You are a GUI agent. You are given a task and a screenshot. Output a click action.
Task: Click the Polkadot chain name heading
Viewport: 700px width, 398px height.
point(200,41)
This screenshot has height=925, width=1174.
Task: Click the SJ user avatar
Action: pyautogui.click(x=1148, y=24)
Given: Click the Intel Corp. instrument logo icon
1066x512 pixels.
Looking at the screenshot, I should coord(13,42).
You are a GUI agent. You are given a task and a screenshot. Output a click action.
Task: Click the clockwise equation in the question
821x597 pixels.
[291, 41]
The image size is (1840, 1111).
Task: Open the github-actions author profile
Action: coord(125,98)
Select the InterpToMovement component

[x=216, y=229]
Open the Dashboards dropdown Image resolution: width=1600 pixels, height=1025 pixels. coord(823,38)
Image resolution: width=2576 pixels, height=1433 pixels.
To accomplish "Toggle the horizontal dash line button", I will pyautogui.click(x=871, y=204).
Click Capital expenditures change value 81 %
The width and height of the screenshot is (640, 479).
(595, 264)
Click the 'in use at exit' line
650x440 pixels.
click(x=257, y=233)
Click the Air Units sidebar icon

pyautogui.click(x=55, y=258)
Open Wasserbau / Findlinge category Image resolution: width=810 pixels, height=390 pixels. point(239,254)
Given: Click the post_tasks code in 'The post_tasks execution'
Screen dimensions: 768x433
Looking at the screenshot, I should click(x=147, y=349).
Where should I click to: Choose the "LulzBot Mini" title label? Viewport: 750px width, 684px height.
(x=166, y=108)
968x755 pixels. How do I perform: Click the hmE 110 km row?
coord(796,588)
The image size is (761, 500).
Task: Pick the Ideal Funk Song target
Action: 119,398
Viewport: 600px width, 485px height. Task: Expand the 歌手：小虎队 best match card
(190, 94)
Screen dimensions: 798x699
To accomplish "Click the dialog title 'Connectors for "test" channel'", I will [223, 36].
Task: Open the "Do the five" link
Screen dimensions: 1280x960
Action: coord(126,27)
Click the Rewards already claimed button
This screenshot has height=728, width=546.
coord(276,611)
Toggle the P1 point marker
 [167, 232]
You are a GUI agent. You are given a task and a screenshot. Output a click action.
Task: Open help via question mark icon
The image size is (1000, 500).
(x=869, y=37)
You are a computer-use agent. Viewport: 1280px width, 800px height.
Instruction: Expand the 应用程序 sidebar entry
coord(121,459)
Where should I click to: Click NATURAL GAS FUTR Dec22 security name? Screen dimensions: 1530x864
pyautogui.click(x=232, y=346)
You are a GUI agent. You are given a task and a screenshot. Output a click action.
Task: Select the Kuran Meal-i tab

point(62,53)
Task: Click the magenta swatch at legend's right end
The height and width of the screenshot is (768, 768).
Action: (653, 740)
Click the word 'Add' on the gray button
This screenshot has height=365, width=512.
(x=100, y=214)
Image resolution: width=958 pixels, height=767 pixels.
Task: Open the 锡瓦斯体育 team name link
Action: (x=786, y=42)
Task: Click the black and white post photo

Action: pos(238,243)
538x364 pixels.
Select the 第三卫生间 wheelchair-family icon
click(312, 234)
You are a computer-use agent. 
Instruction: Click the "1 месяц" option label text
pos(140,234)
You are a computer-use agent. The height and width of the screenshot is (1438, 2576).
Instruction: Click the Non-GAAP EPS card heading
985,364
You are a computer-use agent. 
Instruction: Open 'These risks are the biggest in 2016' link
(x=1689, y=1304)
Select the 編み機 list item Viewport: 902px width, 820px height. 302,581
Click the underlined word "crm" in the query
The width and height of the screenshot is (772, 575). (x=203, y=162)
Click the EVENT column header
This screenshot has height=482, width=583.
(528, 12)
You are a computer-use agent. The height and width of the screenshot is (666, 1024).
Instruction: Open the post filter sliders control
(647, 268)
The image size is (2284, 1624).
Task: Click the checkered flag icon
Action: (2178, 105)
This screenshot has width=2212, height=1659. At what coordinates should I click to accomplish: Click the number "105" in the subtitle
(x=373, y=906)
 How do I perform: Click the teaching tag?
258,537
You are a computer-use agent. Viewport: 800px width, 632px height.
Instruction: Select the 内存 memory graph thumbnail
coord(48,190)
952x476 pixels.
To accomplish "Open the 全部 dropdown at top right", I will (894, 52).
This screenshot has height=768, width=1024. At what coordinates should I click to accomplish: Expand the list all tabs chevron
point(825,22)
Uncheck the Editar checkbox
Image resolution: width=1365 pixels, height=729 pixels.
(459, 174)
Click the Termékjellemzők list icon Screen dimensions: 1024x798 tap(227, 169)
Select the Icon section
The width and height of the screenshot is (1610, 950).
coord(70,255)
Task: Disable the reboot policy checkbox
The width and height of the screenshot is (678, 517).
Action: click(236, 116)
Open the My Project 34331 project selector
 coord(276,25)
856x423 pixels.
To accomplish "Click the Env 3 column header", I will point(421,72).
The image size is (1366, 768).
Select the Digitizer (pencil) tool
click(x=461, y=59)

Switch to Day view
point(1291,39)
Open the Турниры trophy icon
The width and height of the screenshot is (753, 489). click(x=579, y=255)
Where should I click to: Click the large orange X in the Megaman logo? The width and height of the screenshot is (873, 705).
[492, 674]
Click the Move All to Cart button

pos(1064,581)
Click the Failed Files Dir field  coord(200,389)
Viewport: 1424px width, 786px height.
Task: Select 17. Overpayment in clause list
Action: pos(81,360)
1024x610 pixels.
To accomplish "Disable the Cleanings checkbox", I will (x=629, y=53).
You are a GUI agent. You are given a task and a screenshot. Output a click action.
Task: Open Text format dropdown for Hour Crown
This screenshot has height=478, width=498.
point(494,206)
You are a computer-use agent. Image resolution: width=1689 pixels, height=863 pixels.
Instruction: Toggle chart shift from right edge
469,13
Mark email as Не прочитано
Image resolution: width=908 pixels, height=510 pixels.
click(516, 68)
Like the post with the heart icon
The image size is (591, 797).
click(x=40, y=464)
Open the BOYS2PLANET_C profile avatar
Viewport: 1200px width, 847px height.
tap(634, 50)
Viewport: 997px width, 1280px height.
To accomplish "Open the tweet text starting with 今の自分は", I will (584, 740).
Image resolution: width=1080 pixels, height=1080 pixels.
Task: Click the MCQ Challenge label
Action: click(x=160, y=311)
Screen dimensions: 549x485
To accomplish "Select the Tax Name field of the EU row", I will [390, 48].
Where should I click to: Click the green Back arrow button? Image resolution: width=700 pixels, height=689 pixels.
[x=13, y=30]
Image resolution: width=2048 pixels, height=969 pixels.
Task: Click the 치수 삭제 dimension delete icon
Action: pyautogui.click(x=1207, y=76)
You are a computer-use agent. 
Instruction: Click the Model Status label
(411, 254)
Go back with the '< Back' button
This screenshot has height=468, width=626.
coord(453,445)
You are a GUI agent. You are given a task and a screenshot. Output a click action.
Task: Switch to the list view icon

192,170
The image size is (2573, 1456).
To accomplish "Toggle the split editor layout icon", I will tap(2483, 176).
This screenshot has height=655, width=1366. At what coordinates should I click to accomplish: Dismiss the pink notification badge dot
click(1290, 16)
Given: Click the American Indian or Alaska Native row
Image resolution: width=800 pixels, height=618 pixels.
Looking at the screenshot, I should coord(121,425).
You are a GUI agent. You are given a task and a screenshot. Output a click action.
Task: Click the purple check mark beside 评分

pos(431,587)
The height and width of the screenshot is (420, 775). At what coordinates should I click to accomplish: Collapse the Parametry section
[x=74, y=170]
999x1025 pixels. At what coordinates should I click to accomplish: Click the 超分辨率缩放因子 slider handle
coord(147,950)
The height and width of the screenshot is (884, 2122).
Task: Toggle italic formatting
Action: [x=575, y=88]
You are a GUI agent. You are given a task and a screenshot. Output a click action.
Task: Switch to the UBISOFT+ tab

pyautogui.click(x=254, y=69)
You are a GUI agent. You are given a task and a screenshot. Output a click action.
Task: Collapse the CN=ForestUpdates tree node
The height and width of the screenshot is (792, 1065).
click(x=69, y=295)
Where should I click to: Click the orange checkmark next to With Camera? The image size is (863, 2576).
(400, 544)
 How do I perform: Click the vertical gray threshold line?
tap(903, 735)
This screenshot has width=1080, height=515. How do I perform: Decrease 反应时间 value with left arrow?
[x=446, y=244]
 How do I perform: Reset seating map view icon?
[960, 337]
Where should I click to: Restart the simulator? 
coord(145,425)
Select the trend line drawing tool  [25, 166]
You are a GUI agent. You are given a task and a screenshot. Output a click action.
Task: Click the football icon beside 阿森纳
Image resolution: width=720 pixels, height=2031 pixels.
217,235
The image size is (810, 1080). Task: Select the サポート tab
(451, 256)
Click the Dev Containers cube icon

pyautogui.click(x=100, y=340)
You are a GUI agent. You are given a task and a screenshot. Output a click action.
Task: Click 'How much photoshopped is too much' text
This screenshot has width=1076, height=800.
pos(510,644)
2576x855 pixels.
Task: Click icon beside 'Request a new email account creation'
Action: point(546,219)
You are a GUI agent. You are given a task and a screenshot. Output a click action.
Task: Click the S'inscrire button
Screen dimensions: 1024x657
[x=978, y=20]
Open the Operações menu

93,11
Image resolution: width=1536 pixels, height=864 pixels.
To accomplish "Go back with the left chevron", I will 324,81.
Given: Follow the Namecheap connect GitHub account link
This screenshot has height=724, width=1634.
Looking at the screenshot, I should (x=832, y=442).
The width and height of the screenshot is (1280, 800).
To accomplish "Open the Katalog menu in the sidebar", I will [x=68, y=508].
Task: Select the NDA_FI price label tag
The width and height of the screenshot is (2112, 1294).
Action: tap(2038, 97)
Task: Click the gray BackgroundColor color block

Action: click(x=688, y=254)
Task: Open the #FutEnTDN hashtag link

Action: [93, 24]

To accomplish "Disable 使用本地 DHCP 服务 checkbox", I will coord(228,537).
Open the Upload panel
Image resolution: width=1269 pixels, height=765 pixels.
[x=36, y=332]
----
### [To do]
Wherever the word "header" appears in the listing above, copy the whole line.

### [Solved exercise]
Click the EVENT column header
To accomplish "Click the Env 3 column header", I will point(421,72).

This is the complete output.